DagBasedRefinement

Originally posted at http://lists.gnu.org/archive/html/monotone-devel/2006-09/msg00124.html. There's also a little bit of discussion at http://colabti.de/irclogger/irclogger_log/monotone?date=2006-09-08,Fri&sel=234#l464.

There's been some minor thought given to having a refinement scheme for revisions (for netsync) that makes use of the DAG structure to do better than the merkle refinement we do now.

Merkle refinement is O(d*log n), d being the size of the difference between the sets. It also has a problem where the subset of the revision graph being synced needs to be agreed on beforehand.

What I'm suggesting below I think will be be O(log n) generally, and significantly better for the common case where any one dev only touches a few of the graph heads. Additionally, mismatched sync sets won't cause huge retransmissions like they do now.

(Currently, pushing a nvm.newbranch can re-send all of nvm up to the branch point, if a bad sync pattern (such as just the new branch) is used. This should fix that.)

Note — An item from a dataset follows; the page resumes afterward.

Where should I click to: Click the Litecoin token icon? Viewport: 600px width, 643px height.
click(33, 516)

The change in O() won't matter that much, since revision traffic is also linear in d and is much bigger. What will probably matter more is the better handling of bad sync patterns.

Certs and keys will still need to use merkle refinement. However, this should be delayed until after rev refinement is complete, so we know exactly which revs we need to include certs/keys from. (specifically we only have to ask about certs on shared revs, and we want to ask about certs on all shared revs, even if they don't match the sync pattern)

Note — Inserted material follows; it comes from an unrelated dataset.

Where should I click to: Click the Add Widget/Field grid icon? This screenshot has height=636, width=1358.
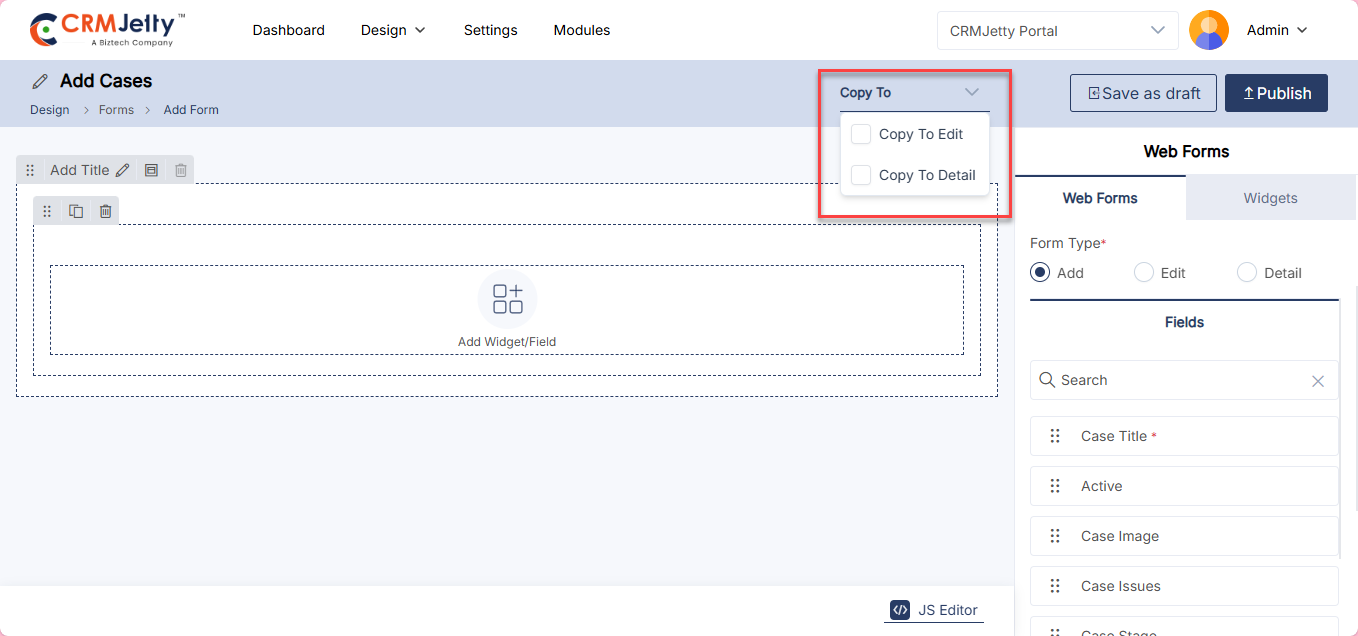pyautogui.click(x=507, y=299)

matching a pair of DAGs, specifically a pair of monotone revision graphs

A "comparison" is: "I have rev XXX, do you also have it?"

After every comparison:

    * each side marks as shared all revs that it has that are
      ancestors (inclusive) of a known-shared rev
    * each side marks for send all revs that it has that are
      descendants (inclusive) of a known-unshared rev

1) compare heads Generally, an individual dev won't be active on all branches. So, the client will still have many heads that were fetched from the server. (maybe note that these are heads, so any descendants the other side has can be immediately marked for send) 2) compare roots (maybe) If it is assumed that each history has several heads, then any common roots would have likely been eliminated in (1). So check any remaining roots before going random, as these are likely to not be shared. 3) compare random revisions until all is known Or maybe try to split the revision graph into N+1 equal chunks, where N is the number of revs checked at once (checking several at once due to round-trip latency).

Should be about O(log n), but significantly better in the common case.

Only ask about revs that are in your sync set, but reply for revs you have regardless of whether they're in the sync set. This would avoid the problem where, say, pushing a new feature branch with a glob that doesn't include the base branch will re-send large portions of the base branch.